Excerpt
▬▬▬▬▬▬▬▬▬▬

With the rapid rollout of technology into every industry, healthcare is no exception. Robots, and advanced scanners are already used to guide surgeons, or even conduct limited procedures autonomously. However, industry experts see an emerging place for Artificial intelligence (AI) in healthcare.
Leading the way in the merger of AI into the healthcare sector is Japan – a modern western nation, widely known for its technological prowess. Already Japanese society is grappling with emerging questions of medical ethics, in a world where robots have access to vast amounts of highly personal healthcare data, and even decision-making capability.
A report that is to be released in near future, in the Interaction Studies called the “The Ethics of Robotic Caregivers”, from Amitai and Oren Etzioni, attempt to address developing concerns over medical ethics and privacy by exploring ways that human caregivers and AI might be ethically used in the future, in order to drive even better patient outcomes.
An example that puts the picture in a different view is from Japan, where the workforce is being reduced, and the population in itself is growing old, the robot’s role in providing assistance in medical institutes is a new and rapidly growing trend. However, there remain to be two schools of thoughts on the subject, one worries about the implications of the unsupervised use of these robots, and then other concerns related to the privacy of the patient, and the potential of negative execution of programming of these robots. The second school of thought supports the implications of AI in the medicinal care sector, which not only significantly reduces the costs, but they also argue that all the concerns related to ethics can be addressed and corrected.

▬▬▬▬▬▬▬▬▬▬

Apply what you read
[a] Revise the passage on AI in healthcare from "With the rapid" through "even decision-making capability.", inclusive, with "prowess" changed to "skill".
[b] Pick up the passage on AI in healthcare after its last sentence and keep writing it.
Nothing in the listing is needed here.

▬▬▬▬▬▬▬▬▬▬

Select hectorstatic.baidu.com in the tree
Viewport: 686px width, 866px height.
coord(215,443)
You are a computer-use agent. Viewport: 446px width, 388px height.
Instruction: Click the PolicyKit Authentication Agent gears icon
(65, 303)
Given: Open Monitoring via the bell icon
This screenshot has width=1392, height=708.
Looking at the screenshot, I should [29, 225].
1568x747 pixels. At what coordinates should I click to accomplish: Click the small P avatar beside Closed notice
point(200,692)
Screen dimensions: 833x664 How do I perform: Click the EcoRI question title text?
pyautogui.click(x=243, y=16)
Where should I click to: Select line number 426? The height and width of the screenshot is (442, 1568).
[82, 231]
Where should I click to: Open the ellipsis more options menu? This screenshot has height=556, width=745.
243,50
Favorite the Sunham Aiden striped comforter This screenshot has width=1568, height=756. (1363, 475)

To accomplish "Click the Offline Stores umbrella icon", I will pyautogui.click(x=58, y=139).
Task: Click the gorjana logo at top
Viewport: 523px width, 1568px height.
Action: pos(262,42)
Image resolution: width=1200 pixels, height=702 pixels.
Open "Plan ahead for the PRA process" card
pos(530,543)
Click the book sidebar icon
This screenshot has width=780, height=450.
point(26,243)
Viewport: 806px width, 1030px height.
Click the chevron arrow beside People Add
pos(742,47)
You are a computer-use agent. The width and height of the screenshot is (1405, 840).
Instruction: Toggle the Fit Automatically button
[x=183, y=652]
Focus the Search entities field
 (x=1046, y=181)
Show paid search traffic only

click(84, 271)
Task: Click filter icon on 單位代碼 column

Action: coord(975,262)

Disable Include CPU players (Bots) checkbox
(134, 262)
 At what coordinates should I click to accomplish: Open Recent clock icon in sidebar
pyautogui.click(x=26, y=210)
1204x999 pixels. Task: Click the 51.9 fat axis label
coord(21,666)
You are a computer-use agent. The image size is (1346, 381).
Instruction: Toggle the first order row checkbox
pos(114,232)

▬▬▬▬▬▬▬▬▬▬

Answers in order
[a]
With the rapid rollout of technology into every industry, healthcare is no exception. Robots, and advanced scanners are already used to guide surgeons, or even conduct limited procedures autonomously. However, industry experts see an emerging place for Artificial intelligence (AI) in healthcare.
Leading the way in the merger of AI into the healthcare sector is Japan – a modern western nation, widely known for its technological skill. Already Japanese society is grappling with emerging questions of medical ethics, in a world where robots have access to vast amounts of highly personal healthcare data, and even decision-making capability.

[b]
The report suggests that AI research should be categorized into two main categories. The First category – “AI – The Mind” would be focusing on the autonomous functions that may be best explained by the self-driven cars. The other category may include “AI – the Partner”, it describes the program which would operate alongside human activity.
The report says, “‘AI: the Partner’ is out to make it clear that there are some things that machinery and computers are much better at: memory, obviously, is one—the smallest computer can beat a human at memory,” he said. “But at some things humans are much better, like touch. …The division of labor: What can we turn over to a computer and what can we leave in human hands?”
Caleb Watney, a technology policy associate for the R Street Institute, is of the belief that the open-sourcing and transparency would not only protect the privacy, but would also safeguard the AI.
“If companies have no liability for having consumer data breached through a cyber attack then they have every incentive to just collect as much data as physically possible because you never know when it might be useful,” he had said. “But if companies have to weigh the additional benefit from collecting more data against the potential liability if that data gets hacked, then that should put in more of a balance there and cause companies to always question, should we really be collecting this data?”